Consignes ▸
Réécrivez sous forme de liste le paragraphe de la critique de concert qui commence par « L’accueil que réserve le public à Jesupret », en gardant ses faits principaux.

─── Document

Je découvre (on a toujours à apprendre) le compositeur flamand Wim Henderickx (1962-2022), disparu brutalement il y a peu dans sa soixantième année, avec une des trois créations de la soirée : outre son intérêt pour la sonologie qu’il assouvit à l’Ircam, il fréquente les conservatoires d’Anvers et de La Haye et intègre volontiers dans son travail des éléments de musique et philosophie orientales : dans La Visioni di Paura, aux origines à chercher dans Inferno, un tableau (partie d’une série de quatre) de Jérôme Bosch, peintre, au pinceau à la satire morale, d’un enfer qui se donne des airs de paradis, le compositeur fait entendre, nourri des bombes de la guerre du Golfe, qui débute alors qu’il écrit sa pièce, ses visions (poétiques) de la peur, dans des poussées sonores parfois agressives et d’une énergie cinglante.

Sa musique est prenante, sa personnalité est touchante ; c’est l’émotion qui la guide (et elle le lui rend bien), même si la raison ordonne et structure une trajectoire (celle de son court mais déjà dense parcours, et celle de ses pièces) où Apolline Jesupret (1996-) s’efforce de prendre les choses, les bonnes, les douloureuses, comme elles surgissent et quand elles surviennent. Alors que sort une première monographie chez Cypres, c’est Bleue, sa première partition pour grand effectif que l’orchestre crée ce soir : bleue comme l’eau, bleue comme l’air humide (comme des vapeurs de sel), aux textures fluides, charmeuses, qu’on voit venir sans les sentir passer, qui vous effleurent et font songer, striées de scintillements de sons -comme les poissons lancent la lumière de leurs écailles-, et bleue comme le rouleau du surfeur qui s’y engouffre –quand les notes, d’abord déviantes, se heurtent de front, avec l’entêtement brutal de l’obstiné, contre le mur- et puis, cette fin-surprise, en tire-bouchon, en queue de scorpion.

L’accueil que réserve le public à Jesupret est d’autant plus notable qu’il est aussi là pour écouter une première européenne d’une œuvre exhumée l’an passé des cartons de la Société Philharmonique de Bruxelles, associée depuis à Bozar : Eugène Ysaÿe (1858-1931), alors installé à Cincinnati où il enseigne et dirige l’orchestre symphonique de la ville, complète l’écriture de l’Ouverture sur des thèmes d'Atala en hommage à son cadet Théo, précocement décédé, auteur dans sa jeunesse d’une cantate titrée Atala ; créée en 1920 au May Festival, le poème symphonique court jusqu’à un final où tombent les voix du chœur, silencieusement infiltré sur le deuxième balcon, derrière le public -qui sent ses vibrations sans les voir.

──────
─── Données fournies

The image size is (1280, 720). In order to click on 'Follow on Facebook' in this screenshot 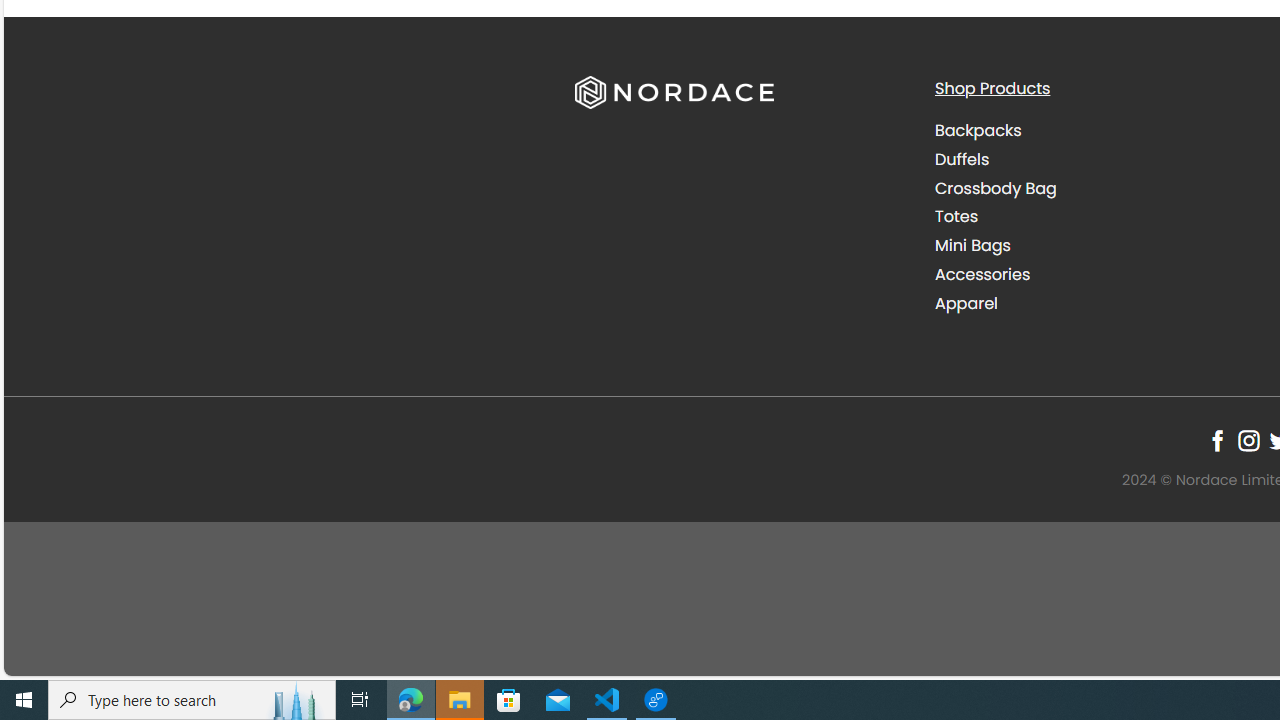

──────

Corrigé ▸
- L’accueil fait à Jesupret est d’autant plus notable que le public vient aussi pour une première européenne.
- L’œuvre a été exhumée l’an passé des cartons de la Société Philharmonique de Bruxelles, associée depuis à Bozar.
- Eugène Ysaÿe (1858-1931), alors installé à Cincinnati, où il enseigne et dirige l’orchestre symphonique de la ville, achève l’Ouverture sur des thèmes d'Atala.
- L’œuvre rend hommage à son cadet Théo, mort précocement, auteur dans sa jeunesse d’une cantate intitulée Atala.
- Le poème symphonique est créé en 1920 au May Festival.
- Dans le final, un chœur placé en silence au deuxième balcon, derrière le public, fait entendre ses voix : le public en sent les vibrations sans voir les choristes.